== Records for the task ==
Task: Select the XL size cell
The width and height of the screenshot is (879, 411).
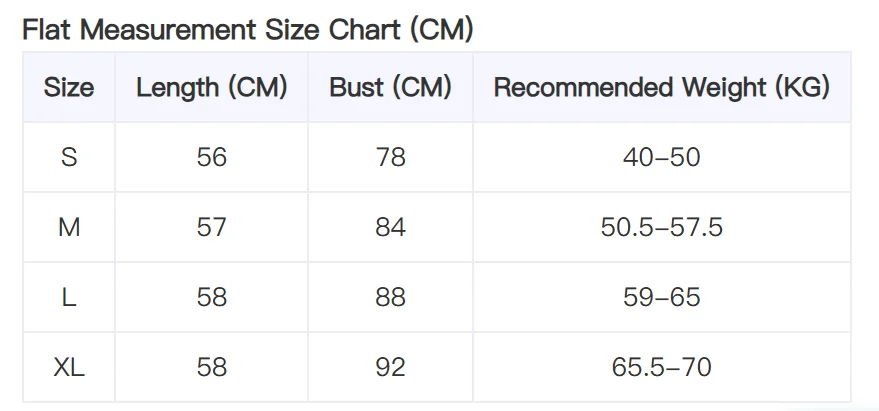Action: coord(69,367)
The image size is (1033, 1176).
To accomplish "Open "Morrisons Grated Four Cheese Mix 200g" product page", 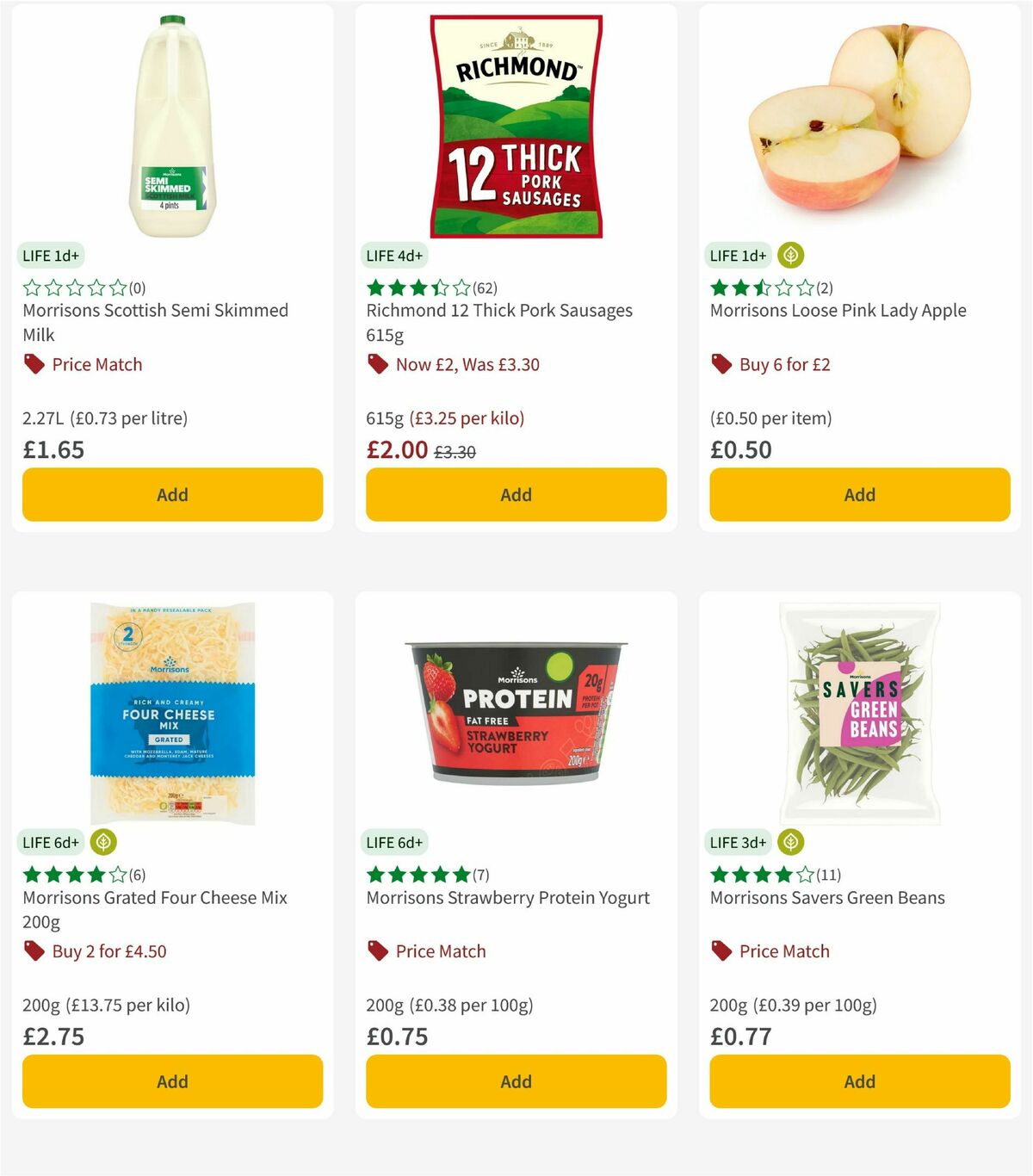I will tap(154, 907).

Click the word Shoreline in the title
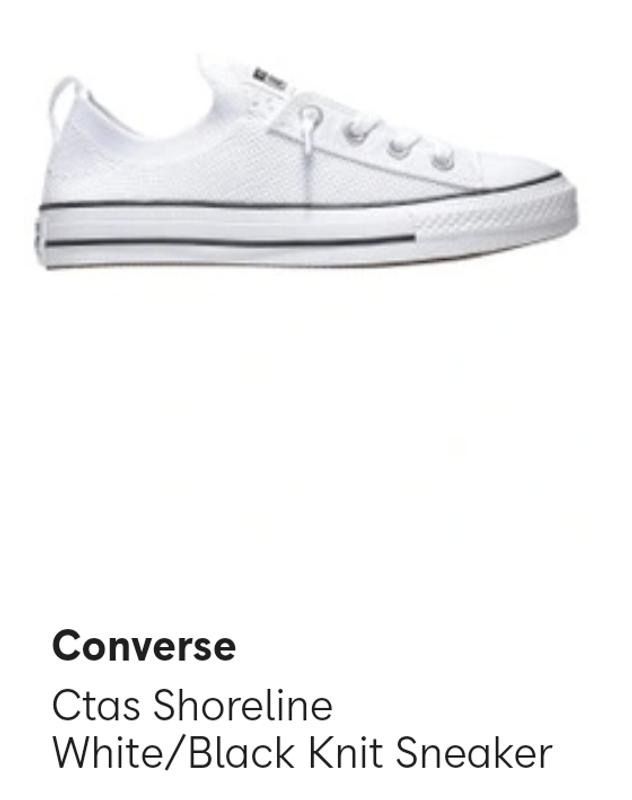tap(243, 705)
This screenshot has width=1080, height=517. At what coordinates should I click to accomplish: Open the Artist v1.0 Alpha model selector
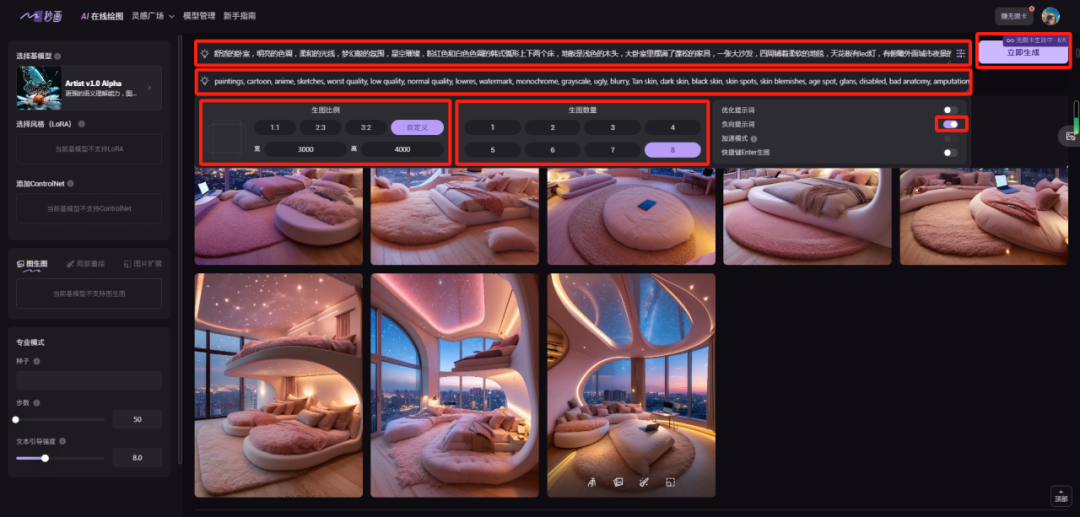(x=89, y=88)
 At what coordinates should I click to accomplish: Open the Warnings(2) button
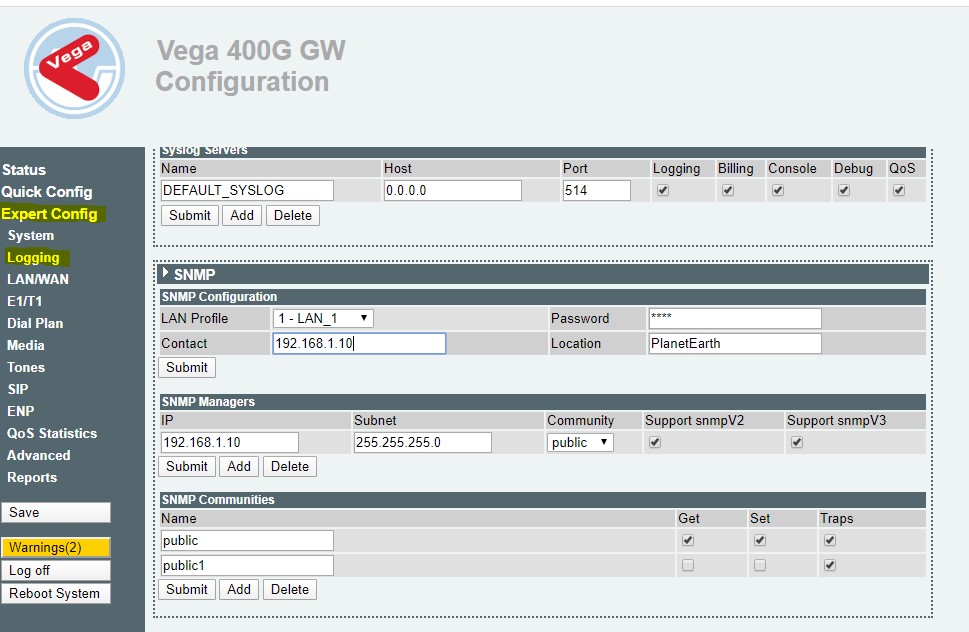56,547
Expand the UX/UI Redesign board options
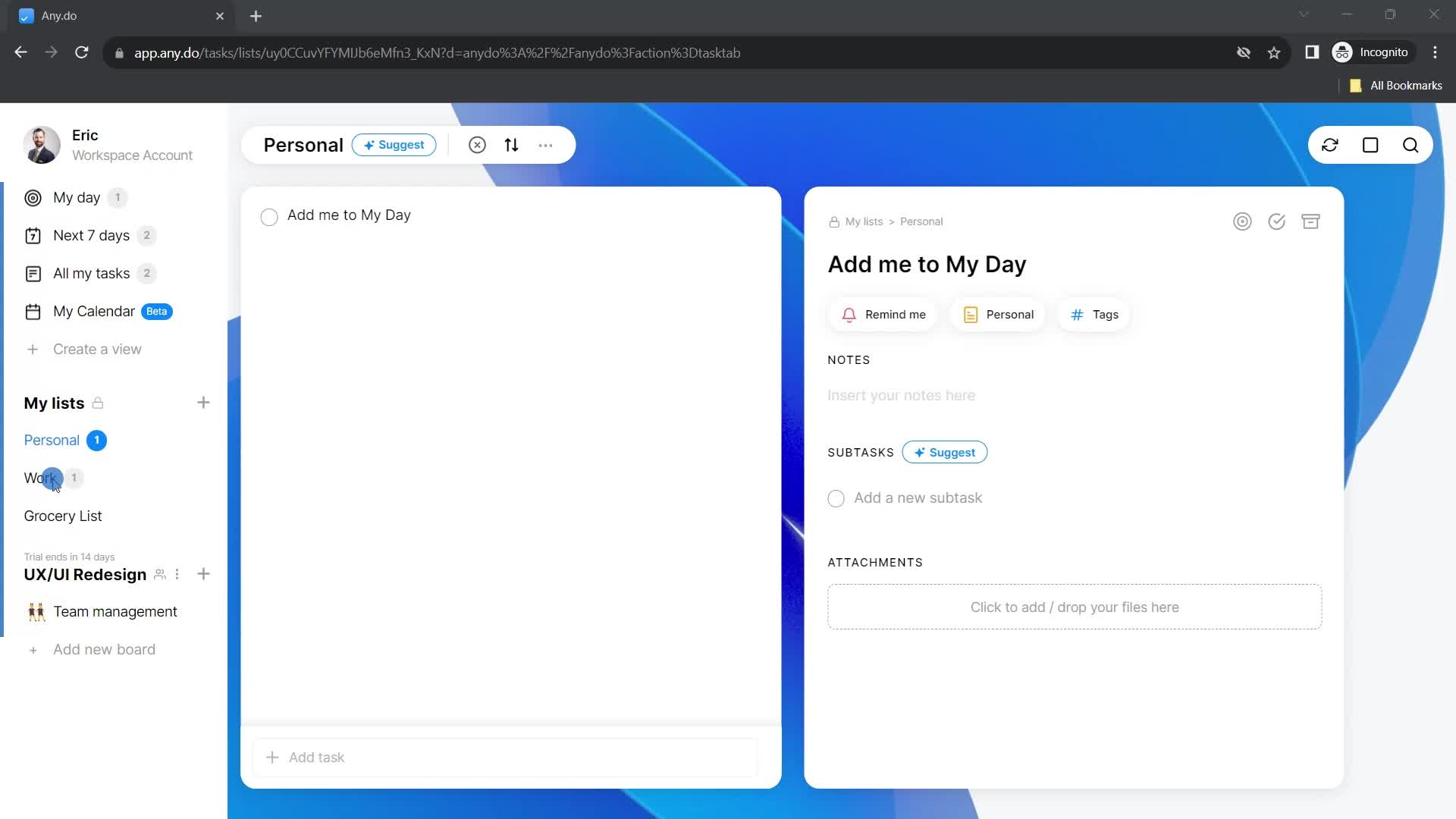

== Requirements ==
How many lines of the material above contain the word "what"? Reply with the number alone.

== Task response ==
2